Reviews

Change

The Italian quick-change artist Arturo Brachetti is offering sheer magic at the Garrick, but for once it’s not quite enough or, rather, it’s almost too much. As elegant and controlled as a prima ballerina, Brachetti transforms himself with the non-stop brilliance of an overwrought chameleon.

Two hours of pointless virtuosity is a daunting prospect at the best of times, but Brachetti, who now claims he is 52 years old, also cloaks his dazzling performance in a campaign to join his older self with his younger, impetuous genius and ends up paying tedious tribute to past masters.

Those masters are the Italian music hall legend Leopoldo Fregoli and the film maker Federico Fellini. As the first he conjures emperors and pierrots before closing the first act with a stunning evocation of the four seasons, complete with painterly scenic nods to Magritte, Mondrian and Van Gogh.

And cottoning on to the crucial fact that Fellini saw cinema as a form of circus, he quotes fleetingly from La Strada and La Dolce Vita while suggesting, for the first time in the show, that a human heart is beating underneath it all.

For London, director Sean Foley has devised a series of corny images – the guardsman, the Pearly King, the Queen – that are about as funny as a sequence on an old Stanley Baxter television comedy show, that is, not funny at all. But the Hollywood episode is some compensation, as Brachetti elides Nosferatu with Gene Kelly and pulls off the brilliant stunt of playing both Bogart and Bergman in Casablanca double profile.

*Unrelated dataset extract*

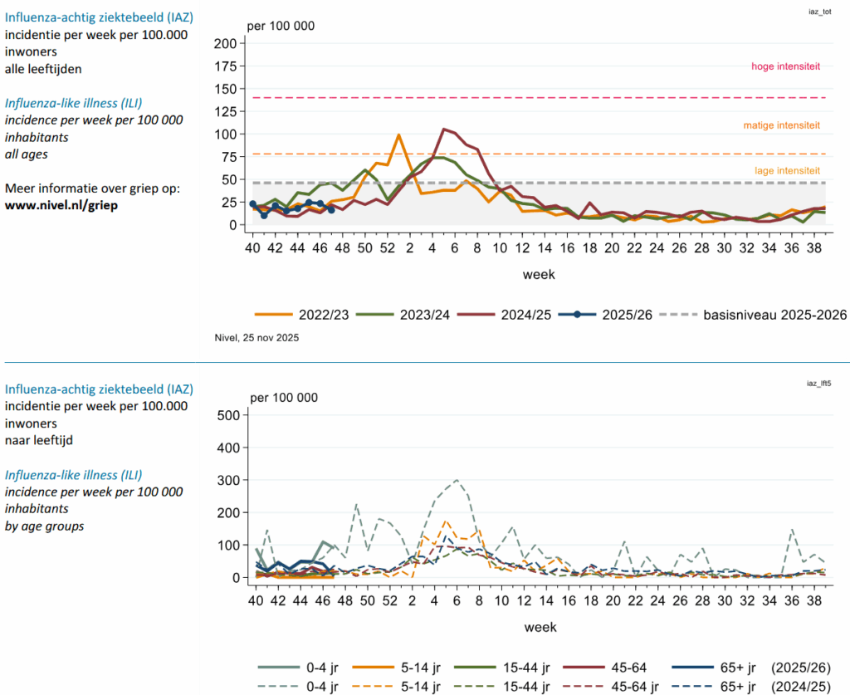Click the solid-line 0-4 jr legend entry
The image size is (850, 695).
[299, 667]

Brachetti descends to the stage in a house of memories, a brilliantly executed design by Guillaume Lord, rather like the old man in the new cartoon film Up. But the more he and his invisible team of wardrobe and technical staff strain for a narrative justification, the worse the show becomes. It’s at its best in a simple hat manipulating routine of twenty characters in two minutes.

Variety is the spice of life, but variety artistes – Brachetti is neither a clown nor a comedian – are best seen in smaller doses, as indeed Brachetti himself was in the wonderfully superfluous cabaret of Y many years ago, or indeed as a Chinese Theatre vision in Tony Harrison’s munitions fantasia Square Rounds at the National Theatre more recently in 1992.